# Installer Windows 10 sur Mac A1181



## PedroMAC (3 Mars 2019)

Bonjour,

J'ai récupéré un vieux Mac A1181 en clavier Qwerty, sur lequel j'ai réussi à faire tourner Windows 10 32bits Home premium : j'ai enlevé le DD, je l'ai monté sur un PC, j'y ai installé W10 et j'ai remis le DD sur le Mac.
W10 boot bien sur le Mac et j'ai réussi à installer le clavier et le trackpad Apple ainsi que le son.

Mon pb est que le Mac reboote sans raison de temps en temps ou désactive le clavier, le trackpad et la souris externe branchée en USB. Il faut que je la débranche et rebranche pour la retrouver.
J'ai aussi 3 pilotes à installer et que je ne trouve pas pour W10 et je pense que le problème vient de là : Counter performance driver, unkown driver et un HUB USB mal installé.
Si quelqu'un peut m'aider à finaliser l'installation de ces pilotes, ben c'est cool. Je ne les trouve pas dans le zip bootcamp 4.0.4255.
Merci à vous.

Pedro.


----------



## Locke (3 Mars 2019)

(Quelques enregistrements)
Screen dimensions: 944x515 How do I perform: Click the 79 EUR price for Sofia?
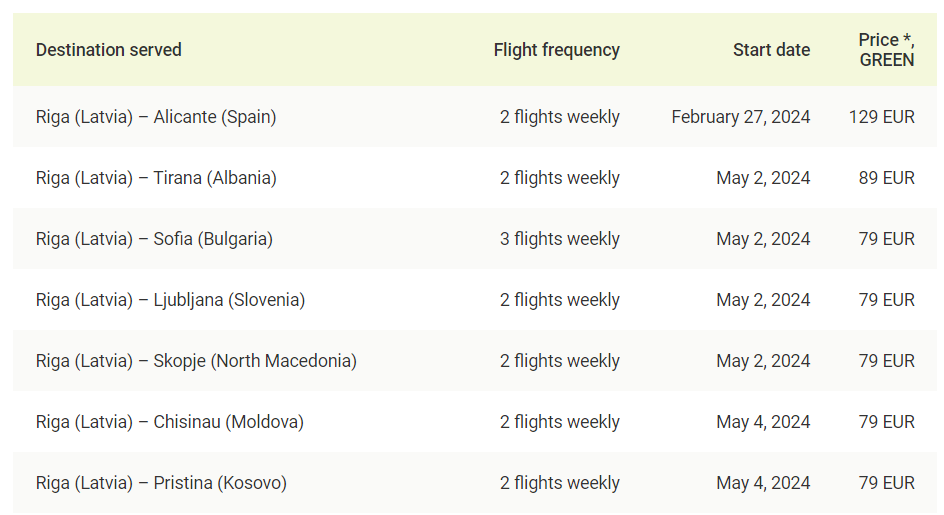tap(886, 239)
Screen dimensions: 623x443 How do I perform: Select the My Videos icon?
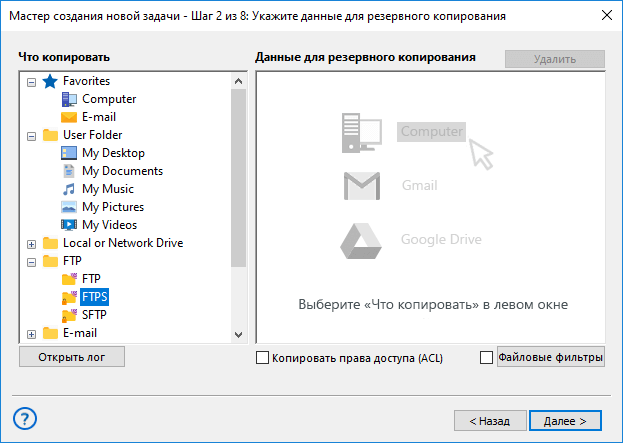(69, 225)
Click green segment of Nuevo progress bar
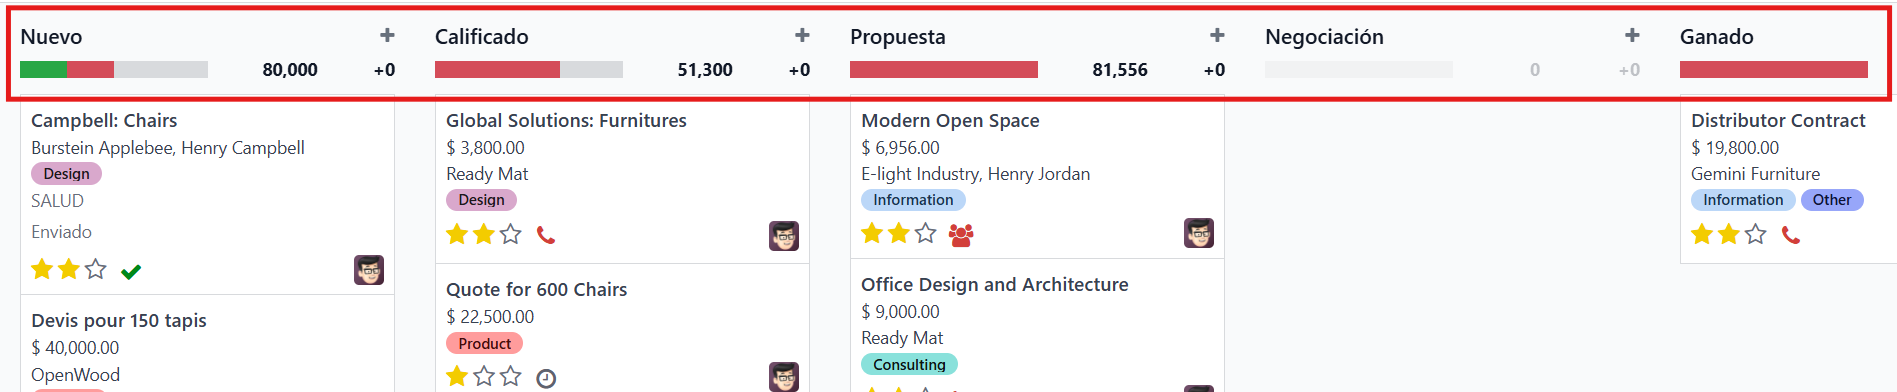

- TÂCHES À FAIRE -
• a. Dans l'article, quel modèle de Mac PedroMAC a-t-il récupéré ?
• b. Recopie toute la liste en changeant « Click » en « Tap », sans rien modifier d'autre. Laisse les images de côté.

- LISTE DES RÉPONSES -
• a. Un vieux Mac A1181 avec un clavier Qwerty.

• b.
Screen dimensions: 944x515 How do I perform: Tap the 79 EUR price for Sofia?
tap(886, 239)
Screen dimensions: 623x443 How do I perform: Select the My Videos icon?
(69, 225)
Tap green segment of Nuevo progress bar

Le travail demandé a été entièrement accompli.